Esercizi pubblici, avviato il dialogo tra Comune e Fipe
Convocato un tavolo per discutere le questioni relative all’occupazione del suolo pubblico
Nell’incontro che si svolgerà martedì 21 giugno 2011 presso il Comune di Campobasso, Paolo Santangelo Presidente della Fipe (Federazione Italiana Pubblici esercizi), l’assessore al Commercio, e i consiglieri comunali Sarli e Colagiovanni torneranno ad approfondire le questioni relative all’occupazione di suolo pubblico. Il dialogo è stato avviato neo giorni scorsi in un precedente incontro che ha affrontato le problematiche dei pubblici esercizi cittadini. “Personalmente, ritengo che sia importante non generalizzare – ha dichiarato Santangelo - Mi occupo e tutelo gli interessi dei gestori di attività di somministrazione sin dal 1996 in una situazione di sviluppo ancora embrionale e quindi oggi questo patrimonio va difeso.
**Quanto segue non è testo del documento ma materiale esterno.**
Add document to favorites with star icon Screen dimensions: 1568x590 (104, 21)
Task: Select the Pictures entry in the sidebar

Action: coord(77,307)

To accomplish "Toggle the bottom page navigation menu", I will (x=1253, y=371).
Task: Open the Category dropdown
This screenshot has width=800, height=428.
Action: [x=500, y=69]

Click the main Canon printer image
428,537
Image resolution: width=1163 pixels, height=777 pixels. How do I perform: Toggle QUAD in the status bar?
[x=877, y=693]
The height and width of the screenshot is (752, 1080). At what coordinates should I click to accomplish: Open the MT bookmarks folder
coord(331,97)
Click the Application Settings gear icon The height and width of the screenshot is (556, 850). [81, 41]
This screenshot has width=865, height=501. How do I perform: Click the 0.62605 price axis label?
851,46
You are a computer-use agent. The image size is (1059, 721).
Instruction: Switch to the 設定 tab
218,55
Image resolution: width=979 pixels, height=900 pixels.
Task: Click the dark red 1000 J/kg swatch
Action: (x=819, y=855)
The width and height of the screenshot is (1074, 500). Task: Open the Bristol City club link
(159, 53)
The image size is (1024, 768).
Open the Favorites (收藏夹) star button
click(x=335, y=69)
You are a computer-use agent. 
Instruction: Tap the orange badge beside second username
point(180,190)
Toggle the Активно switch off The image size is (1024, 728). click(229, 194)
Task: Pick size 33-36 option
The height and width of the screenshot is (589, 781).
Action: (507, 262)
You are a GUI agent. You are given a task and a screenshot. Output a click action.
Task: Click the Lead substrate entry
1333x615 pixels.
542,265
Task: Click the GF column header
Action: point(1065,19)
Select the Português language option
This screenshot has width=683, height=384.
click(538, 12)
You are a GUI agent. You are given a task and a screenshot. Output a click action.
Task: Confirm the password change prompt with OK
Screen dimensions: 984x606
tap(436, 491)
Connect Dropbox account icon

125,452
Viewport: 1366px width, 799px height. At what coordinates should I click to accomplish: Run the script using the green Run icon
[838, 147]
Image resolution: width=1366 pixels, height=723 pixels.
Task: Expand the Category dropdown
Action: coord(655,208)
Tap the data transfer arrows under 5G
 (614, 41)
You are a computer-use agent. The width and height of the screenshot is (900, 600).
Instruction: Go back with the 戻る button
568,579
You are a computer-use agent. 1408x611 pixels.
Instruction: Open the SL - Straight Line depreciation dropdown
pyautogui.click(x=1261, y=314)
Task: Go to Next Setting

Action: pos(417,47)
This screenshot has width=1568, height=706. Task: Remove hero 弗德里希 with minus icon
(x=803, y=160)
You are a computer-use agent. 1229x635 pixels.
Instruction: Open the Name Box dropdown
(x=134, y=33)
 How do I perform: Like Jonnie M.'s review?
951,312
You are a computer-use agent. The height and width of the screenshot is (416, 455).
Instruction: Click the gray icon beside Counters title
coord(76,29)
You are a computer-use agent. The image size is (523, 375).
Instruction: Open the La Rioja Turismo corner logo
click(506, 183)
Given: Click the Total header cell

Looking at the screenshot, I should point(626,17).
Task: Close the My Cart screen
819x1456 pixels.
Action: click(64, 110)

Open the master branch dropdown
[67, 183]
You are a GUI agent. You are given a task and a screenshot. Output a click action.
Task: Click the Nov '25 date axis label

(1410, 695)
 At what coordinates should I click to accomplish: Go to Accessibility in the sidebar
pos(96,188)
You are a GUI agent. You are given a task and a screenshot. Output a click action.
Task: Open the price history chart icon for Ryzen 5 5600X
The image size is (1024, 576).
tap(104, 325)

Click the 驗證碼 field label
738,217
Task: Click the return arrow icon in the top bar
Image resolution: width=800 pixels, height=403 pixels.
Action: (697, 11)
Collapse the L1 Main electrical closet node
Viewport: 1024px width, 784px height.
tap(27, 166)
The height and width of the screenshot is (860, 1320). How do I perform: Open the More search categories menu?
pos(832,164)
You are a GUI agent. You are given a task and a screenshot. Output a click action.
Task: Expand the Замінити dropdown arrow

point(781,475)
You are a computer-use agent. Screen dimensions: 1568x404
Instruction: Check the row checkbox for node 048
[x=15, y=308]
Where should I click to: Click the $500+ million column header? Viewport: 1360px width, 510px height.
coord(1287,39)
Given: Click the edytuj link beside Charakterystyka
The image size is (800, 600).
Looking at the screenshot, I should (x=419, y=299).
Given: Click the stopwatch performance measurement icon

In quanto promotore di una regolazione più moderna degli orari e della disciplina relativa non ho preso le parti degli esercenti quando le stesse non erano compatibili con un superiore interesse pubblico – ha aggiunto il presidente della Fipe - I bar, i ristoranti e in generale il mondo dell’intrattenimento del capoluogo (per i quali non è possibile inlinea di principio differenziare la disciplina di occupazione di suolo pubblico) è composto da imprenditori coscienziosi, attenti e rispettosi dei cittadini e dell’ambiente in cui lavorano. Se ci sono comportamenti difformi, come abbiamo già avuto modo di segnalare in passato anche al Prefetto è giusto che questi vengano perseguiti e colpiti, e siamo noi i primi a volerlo. Ma la categoria, che svolge anche un ruolo importante di socializzazione e di integrazione culturale – sostiene Santangelo – non deve essere accomunata in un pregiudizio negativo del tutto ingiustificato.Oggi penso che si sia avviato un dialogo che può portare ad una mutua comprensione delle ragioni di ciascuno”. Santangelo ha sottolineato che l’occupazione di suolo pubblico è un vero e proprio diritto, perché permette agli operatori di avere un giusto respiro economico in un momento di grave contrazione dei consumi. “Comprendo però che essa deve avvenire nel rispetto degli altri e dei cittadini e sono gli stessi esercenti a volere questa collaborazione – conclude -. Sono fiducioso e spero in una soluzione concordata e di reciproca soddisfazione”.